In the latest Meetings Outlook survey, 28% of meeting professionals said they are making changes in how they run meetings in response to the recent terrorist incidents. “The vast majority of people are taking a very sober and thoughtful approach to ways to improve security without alarming the attendee,” says Bill Voegeli (MPI Georgia Chapter), president of Association Insights.
In addition, 48% of respondents said they expected the costs of meetings to rise, because of the need for greater security. Supplier costs are already ticking up, the research found. Some meeting professionals reported meetings were being cancelled, at a cost to both planners and suppliers.
Meeting professionals’ concerns about terrorism are contributing to an overall mood of caution in the industry that also extends to projections about budgets and business conditions.
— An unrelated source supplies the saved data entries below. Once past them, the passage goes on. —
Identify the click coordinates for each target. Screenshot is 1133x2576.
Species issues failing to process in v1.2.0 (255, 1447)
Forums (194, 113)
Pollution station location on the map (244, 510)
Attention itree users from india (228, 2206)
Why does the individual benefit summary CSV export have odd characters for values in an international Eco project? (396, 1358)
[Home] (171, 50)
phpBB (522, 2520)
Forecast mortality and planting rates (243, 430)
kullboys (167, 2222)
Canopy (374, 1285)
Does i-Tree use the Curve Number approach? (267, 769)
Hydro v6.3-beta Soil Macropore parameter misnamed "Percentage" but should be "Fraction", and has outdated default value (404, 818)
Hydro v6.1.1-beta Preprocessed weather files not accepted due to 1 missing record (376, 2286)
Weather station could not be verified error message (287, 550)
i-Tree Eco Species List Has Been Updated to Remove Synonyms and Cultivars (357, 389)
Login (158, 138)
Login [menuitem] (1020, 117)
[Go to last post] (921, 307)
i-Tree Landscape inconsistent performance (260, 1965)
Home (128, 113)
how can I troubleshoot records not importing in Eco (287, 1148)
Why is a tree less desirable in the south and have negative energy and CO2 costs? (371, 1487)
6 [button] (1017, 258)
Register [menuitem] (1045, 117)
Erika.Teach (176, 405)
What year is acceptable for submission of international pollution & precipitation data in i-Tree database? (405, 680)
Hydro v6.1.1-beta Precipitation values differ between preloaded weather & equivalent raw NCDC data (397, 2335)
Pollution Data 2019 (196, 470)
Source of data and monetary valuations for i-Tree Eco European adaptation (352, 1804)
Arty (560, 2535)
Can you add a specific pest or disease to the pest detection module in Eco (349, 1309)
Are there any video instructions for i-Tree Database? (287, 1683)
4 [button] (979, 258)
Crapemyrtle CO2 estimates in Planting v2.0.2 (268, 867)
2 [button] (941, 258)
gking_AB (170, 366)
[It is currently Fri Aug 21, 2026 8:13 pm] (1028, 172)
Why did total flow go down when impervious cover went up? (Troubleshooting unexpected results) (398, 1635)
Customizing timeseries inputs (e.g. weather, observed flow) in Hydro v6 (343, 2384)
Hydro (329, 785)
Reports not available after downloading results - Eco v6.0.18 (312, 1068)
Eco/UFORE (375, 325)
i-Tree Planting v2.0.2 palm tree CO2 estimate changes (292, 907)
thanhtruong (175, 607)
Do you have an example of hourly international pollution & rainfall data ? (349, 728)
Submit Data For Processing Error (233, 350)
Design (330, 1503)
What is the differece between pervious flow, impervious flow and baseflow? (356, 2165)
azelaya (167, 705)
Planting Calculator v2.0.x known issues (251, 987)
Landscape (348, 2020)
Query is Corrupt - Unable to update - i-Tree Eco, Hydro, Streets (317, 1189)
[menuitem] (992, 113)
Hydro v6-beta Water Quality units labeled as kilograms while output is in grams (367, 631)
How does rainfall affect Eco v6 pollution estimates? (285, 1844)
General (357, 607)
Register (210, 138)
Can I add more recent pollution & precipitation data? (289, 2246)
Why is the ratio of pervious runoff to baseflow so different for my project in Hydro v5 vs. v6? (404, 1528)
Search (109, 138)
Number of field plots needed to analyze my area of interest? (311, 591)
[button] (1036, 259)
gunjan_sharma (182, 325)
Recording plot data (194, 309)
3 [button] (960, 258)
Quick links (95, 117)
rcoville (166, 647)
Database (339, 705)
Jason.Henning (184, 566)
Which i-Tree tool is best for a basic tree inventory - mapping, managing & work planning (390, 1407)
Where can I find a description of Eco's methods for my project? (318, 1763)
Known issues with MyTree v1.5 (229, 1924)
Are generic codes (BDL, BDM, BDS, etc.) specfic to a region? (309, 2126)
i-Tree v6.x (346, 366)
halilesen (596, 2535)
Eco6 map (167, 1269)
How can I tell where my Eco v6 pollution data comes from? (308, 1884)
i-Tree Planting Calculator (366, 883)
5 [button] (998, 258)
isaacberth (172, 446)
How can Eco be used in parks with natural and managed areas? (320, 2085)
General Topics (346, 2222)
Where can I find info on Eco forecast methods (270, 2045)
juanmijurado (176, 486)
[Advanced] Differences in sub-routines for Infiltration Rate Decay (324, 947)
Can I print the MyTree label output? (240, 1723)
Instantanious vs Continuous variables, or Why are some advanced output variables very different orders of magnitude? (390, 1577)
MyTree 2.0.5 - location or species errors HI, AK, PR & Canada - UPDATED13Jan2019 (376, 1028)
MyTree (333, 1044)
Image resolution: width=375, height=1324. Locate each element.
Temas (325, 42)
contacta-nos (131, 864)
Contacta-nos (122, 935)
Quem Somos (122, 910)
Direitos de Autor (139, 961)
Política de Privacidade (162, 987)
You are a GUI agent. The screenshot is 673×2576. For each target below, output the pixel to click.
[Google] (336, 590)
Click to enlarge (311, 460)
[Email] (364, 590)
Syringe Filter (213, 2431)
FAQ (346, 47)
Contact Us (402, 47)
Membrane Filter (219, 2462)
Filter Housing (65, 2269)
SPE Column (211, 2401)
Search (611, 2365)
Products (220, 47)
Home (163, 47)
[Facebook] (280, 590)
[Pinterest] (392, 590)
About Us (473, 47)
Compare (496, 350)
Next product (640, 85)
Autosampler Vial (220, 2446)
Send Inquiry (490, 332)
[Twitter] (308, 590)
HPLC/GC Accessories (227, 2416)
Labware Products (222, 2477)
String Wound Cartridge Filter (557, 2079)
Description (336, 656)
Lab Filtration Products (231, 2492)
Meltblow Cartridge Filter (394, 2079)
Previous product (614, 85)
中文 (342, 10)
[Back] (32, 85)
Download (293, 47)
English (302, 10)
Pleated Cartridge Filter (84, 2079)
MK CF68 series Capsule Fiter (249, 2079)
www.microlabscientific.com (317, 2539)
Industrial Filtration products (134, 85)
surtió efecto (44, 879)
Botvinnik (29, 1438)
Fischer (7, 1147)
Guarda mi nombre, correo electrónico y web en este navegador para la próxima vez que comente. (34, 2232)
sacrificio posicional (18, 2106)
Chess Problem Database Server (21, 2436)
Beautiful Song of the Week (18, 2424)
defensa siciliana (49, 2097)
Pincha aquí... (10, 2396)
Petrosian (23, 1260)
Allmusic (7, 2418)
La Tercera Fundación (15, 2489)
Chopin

Although security is on the minds of many meeting professionals, how their organizations react to the recent terrorist attacks is all over the map. The first step for many organizations, especially large ones, has been to more rigorously evaluate the threat level at their destinations. Both large companies and the meeting and event professionals who serve them are turning to security agencies. Some organizations are also re-evaluating corporate travel plans.
Some organizations have become cautious about trying new destinations and others are amping up already tight security, particularly at events where controversial topics might be discussed. Bob Walker (MPI Dallas/Fort Worth Chapter), SVP of client solutions at Freeman, states: “It’s not just having people at the registration desk but having a bit of heightened security on site. You have a larger security detail that is checking badges and making sure the people that are in various areas of a hotel or convention hall have the credentials to be there. Finally, other organizations are sticking with their existing security plans.
Despite the pall that terrorism has caused, the fundamentals of the meetings and events market remain strong, Meetings Outlook found. That is true in areas such as employment growth, inflation, declining inventories and more competition. Still, there has been a slow cooling of growth projections. Budgets are rising, but expenses are skyrocketing so fast that budgets can’t keep up, the research showed. Overall spending on meetings will increase by 1.6 percent, but prices are projected to increase by 4.1 percent overall. This has led to a 2.5 percent decline in buying power, on average.
Other meeting professionals are now taking a very careful approach to spending on meetings. Paula Klinger (MPI Carolinas Chapter) corporate meeting planner at CommScope has found that with the prices of both hotel accommodations and airfare rising, there is more cost-consciousness. If costs continue to rise, the firm might reduce the list of attendees for whom it is mandatory to attend the firm’s global operations meeting, she says.
For many meeting professionals, the challenge in coming months will be to balance concerns about lower spending power with the need to take advantage of current opportunities. It’s not an easy one to tackle, but clearly, it’s an increasingly important one to master.